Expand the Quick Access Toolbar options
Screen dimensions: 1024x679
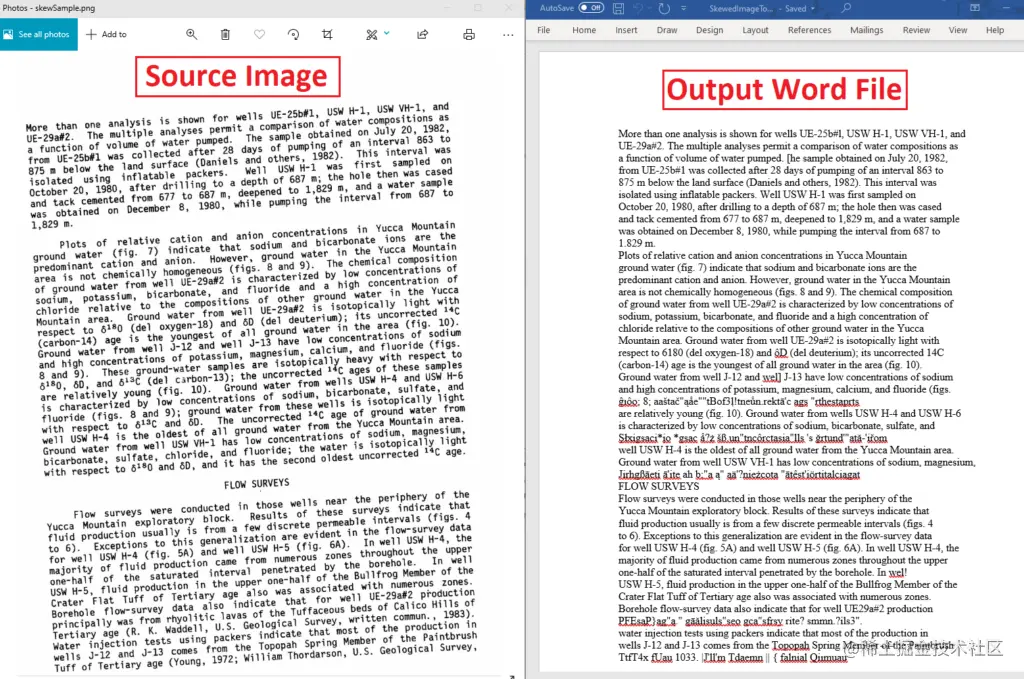[683, 8]
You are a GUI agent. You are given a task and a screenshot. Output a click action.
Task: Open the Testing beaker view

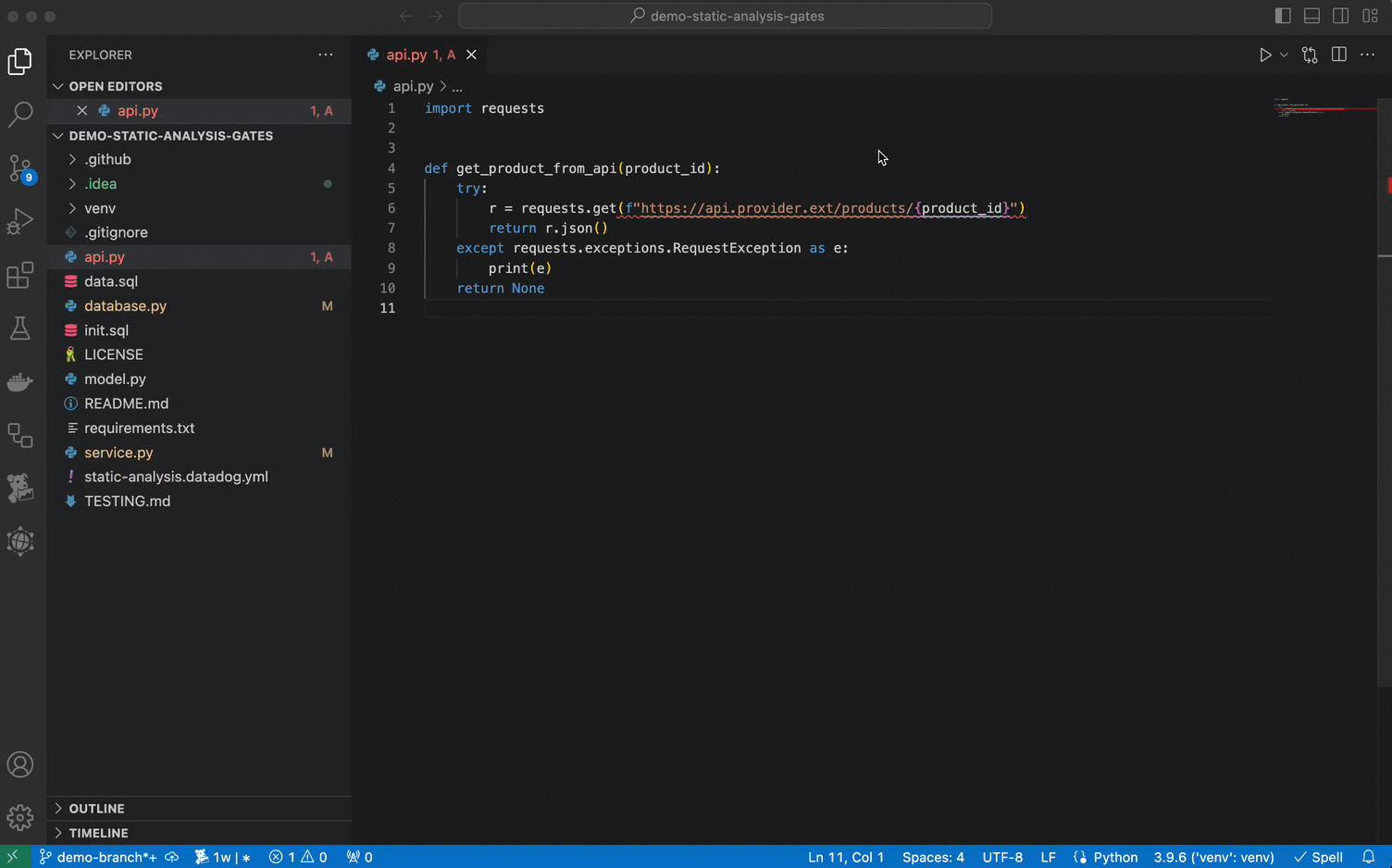[x=20, y=329]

:::

Reproduce the entire listing above verbatim, line by line, and omit the pictures.

*EXERCISE RESULT*
Expand the Quick Access Toolbar options
Screen dimensions: 1024x679
[683, 8]
You are a GUI agent. You are given a task and a screenshot. Output a click action.
Task: Open the Testing beaker view

[x=20, y=329]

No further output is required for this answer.